- _Problem requirements_
Copy out the lines word for word, starting at the line containing "Call the (630)" and ending at the line containing "will click(x=1423, y=9).".

□ □ □ □ □ □ □

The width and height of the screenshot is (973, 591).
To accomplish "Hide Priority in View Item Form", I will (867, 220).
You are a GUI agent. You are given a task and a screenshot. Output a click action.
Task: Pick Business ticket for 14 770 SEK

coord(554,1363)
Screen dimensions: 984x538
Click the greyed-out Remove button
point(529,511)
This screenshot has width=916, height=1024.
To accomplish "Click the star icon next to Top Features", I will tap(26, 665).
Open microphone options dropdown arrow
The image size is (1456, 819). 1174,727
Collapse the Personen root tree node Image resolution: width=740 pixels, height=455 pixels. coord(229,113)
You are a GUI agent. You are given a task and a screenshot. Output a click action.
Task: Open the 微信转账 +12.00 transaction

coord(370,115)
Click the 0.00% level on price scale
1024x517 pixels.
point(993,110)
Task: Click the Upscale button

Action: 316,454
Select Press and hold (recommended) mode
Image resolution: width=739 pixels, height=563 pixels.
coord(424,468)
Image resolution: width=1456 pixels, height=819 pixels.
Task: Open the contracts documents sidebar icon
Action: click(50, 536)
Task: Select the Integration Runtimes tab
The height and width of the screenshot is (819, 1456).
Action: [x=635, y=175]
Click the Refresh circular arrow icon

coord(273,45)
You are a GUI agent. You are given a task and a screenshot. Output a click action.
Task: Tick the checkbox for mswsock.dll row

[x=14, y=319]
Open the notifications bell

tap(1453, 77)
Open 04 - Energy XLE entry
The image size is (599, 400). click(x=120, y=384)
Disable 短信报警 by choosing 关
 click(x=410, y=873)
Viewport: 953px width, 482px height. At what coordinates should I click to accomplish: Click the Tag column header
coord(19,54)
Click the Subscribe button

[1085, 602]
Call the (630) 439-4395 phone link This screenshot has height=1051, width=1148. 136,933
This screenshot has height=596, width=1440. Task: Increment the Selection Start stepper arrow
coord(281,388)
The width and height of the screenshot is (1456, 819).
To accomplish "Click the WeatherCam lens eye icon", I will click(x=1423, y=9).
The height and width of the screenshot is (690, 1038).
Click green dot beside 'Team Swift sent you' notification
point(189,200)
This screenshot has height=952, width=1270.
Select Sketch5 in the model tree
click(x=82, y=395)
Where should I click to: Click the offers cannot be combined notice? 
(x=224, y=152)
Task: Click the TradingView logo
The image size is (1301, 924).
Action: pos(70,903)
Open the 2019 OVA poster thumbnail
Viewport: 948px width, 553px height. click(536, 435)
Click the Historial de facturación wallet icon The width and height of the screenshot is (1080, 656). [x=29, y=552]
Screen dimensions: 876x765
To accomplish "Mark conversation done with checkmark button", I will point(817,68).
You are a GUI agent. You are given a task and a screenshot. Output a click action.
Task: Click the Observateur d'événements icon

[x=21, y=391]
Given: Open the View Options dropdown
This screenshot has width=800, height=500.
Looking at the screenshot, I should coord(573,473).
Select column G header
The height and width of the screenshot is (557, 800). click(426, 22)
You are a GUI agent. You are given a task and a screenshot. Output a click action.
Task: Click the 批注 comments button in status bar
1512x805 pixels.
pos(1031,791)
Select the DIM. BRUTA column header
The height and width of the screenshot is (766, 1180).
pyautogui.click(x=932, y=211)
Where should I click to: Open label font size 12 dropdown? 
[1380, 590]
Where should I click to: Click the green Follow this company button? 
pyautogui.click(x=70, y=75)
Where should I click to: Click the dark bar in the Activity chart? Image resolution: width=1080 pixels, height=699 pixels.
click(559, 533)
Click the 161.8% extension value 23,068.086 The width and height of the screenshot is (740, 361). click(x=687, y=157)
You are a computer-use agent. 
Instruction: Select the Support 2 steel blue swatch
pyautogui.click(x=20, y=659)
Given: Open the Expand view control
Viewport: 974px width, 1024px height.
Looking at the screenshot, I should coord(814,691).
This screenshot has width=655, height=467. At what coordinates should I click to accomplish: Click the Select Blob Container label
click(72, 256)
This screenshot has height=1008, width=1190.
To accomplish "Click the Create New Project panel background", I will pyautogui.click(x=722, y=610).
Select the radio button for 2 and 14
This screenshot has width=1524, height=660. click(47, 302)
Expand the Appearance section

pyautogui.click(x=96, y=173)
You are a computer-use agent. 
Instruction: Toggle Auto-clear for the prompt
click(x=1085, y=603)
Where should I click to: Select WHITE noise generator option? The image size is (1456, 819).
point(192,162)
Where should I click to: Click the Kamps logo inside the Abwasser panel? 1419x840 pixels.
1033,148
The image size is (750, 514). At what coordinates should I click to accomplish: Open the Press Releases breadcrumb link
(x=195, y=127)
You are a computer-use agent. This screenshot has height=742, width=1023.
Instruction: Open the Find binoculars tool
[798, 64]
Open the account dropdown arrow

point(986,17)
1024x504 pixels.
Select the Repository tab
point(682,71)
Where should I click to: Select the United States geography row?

□ □ □ □ □ □ □

- _Answer in full_
Call the (630) 439-4395 phone link This screenshot has height=1051, width=1148. 136,933
This screenshot has height=596, width=1440. Task: Increment the Selection Start stepper arrow
coord(281,388)
The width and height of the screenshot is (1456, 819).
To accomplish "Click the WeatherCam lens eye icon", I will click(x=1423, y=9).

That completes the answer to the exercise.